In fact, the odds are stacked against it…
Declining Growth, Shifting Listening and Big Competition
More and more of Pandora’s music is being listened to on mobile devices – and, while the royalties paid remain the same, ad revenue dips for mobile listening.
Those royalties, meanwhile, can’t be renegotiated until 2015 – and at that point, there’s little reason to believe music companies will lower their fees.
Worse – Pandora’s sales growth is slowing, thanks to the aforementioned shift to listening on smartphones and tablets.
- At the same time, competition is heating up. While no other listening experience offers Pandora’s personalized music stations – which are a tremendous way for listeners to find new music – there are a number of viable alternatives.

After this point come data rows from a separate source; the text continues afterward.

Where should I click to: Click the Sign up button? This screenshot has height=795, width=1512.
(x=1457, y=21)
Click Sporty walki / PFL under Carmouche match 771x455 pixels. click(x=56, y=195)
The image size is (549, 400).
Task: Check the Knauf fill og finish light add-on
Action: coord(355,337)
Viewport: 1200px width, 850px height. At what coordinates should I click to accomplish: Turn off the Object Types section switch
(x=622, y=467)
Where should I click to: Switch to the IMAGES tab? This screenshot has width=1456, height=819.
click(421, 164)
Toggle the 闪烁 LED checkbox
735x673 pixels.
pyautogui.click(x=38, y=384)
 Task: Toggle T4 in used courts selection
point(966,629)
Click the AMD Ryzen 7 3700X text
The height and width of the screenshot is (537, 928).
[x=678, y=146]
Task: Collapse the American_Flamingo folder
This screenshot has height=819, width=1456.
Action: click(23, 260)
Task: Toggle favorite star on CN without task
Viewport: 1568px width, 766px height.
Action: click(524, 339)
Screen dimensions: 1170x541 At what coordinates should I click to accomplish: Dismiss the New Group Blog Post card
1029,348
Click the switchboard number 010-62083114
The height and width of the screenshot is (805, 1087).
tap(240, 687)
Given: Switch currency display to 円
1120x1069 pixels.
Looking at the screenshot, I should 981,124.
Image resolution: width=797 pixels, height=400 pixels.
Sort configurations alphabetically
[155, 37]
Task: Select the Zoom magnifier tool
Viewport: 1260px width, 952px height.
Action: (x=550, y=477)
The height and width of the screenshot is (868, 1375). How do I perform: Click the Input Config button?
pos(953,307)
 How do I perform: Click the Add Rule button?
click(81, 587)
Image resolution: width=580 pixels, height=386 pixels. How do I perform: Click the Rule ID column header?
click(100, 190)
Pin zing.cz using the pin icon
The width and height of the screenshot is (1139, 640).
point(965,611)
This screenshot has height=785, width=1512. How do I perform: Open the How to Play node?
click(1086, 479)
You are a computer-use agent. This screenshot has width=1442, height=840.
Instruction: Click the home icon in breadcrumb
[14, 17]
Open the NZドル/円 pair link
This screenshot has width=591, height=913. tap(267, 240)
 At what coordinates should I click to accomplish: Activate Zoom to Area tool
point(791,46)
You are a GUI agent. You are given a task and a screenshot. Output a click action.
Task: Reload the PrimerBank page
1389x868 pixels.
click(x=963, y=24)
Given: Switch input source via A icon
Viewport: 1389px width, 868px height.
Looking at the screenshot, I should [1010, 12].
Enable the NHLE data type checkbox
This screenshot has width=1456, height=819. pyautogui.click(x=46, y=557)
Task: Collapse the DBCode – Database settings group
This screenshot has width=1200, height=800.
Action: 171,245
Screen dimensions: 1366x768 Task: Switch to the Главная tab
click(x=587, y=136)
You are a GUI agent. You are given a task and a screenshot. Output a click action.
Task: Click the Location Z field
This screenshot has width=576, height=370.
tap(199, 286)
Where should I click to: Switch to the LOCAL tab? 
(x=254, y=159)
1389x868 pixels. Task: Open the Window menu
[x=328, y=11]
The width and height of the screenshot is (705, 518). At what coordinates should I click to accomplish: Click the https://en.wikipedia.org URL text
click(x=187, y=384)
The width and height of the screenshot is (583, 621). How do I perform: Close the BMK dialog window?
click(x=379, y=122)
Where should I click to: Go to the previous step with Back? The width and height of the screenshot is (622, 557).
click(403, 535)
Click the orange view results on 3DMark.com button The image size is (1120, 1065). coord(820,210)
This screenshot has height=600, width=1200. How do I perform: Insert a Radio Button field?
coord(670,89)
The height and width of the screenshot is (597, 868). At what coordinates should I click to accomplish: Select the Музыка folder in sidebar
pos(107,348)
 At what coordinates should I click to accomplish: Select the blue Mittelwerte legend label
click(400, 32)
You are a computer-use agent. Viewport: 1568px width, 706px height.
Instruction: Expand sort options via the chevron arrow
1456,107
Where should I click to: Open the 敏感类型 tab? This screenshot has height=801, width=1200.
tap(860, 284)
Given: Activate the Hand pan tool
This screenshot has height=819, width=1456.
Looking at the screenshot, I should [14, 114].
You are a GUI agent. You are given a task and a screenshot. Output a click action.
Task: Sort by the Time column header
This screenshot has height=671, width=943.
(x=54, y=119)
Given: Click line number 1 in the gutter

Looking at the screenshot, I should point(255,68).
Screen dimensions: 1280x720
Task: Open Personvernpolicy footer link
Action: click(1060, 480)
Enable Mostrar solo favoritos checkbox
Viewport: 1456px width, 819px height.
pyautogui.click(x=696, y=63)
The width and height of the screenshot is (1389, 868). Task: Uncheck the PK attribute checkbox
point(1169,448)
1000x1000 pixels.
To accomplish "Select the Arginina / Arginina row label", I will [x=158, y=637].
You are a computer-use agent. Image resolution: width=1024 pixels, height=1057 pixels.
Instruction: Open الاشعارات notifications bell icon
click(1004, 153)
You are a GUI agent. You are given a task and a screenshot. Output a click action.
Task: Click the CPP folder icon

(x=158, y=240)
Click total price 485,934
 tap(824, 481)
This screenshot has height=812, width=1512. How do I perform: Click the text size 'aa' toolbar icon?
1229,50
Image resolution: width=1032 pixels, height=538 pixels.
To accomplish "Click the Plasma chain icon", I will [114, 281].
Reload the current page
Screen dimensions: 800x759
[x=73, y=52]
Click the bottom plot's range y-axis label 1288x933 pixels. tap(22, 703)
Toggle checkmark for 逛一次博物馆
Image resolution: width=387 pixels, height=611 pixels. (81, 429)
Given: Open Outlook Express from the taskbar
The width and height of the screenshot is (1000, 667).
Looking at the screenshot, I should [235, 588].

- Internet radio stations are popping up all over the place – and it isn’t very hard to find terrestrial radio stations online either.
- Cloud services from Amazon, Google, and Apple all are offering streaming music of one sort or another – whether it’s your own music available from anywhere, or a huge database available for rent.
However, this isn’t to say that Pandora will never be profitable…
Pandora’s Long-Term Possibilities, Short-Term Confusion
Pandora has a unique business and customers universally love the service. Those things will often lead to profits, in the long run.
But it may take a good bit of time getting there. As Pandora’s service grows – and the company is adding a listener a second – the company may be able to demand more from its advertisers.
But maybe not – much depends on how effective those ads are. It’s quite possible that advertising revenue will never pay the bills. Perhaps a subscription service is in Pandora’s future – though whether its hordes of customers will follow remains to be seen.
Maybe some other business model will be the one that wins out. And maybe Pandora won’t survive long enough to find the correct balance, or will find its unique delivery system oft-copied, and sink under a flurry of competition. The future is murky.
Pandora is surrounded by a number of questions. Proceed with caution.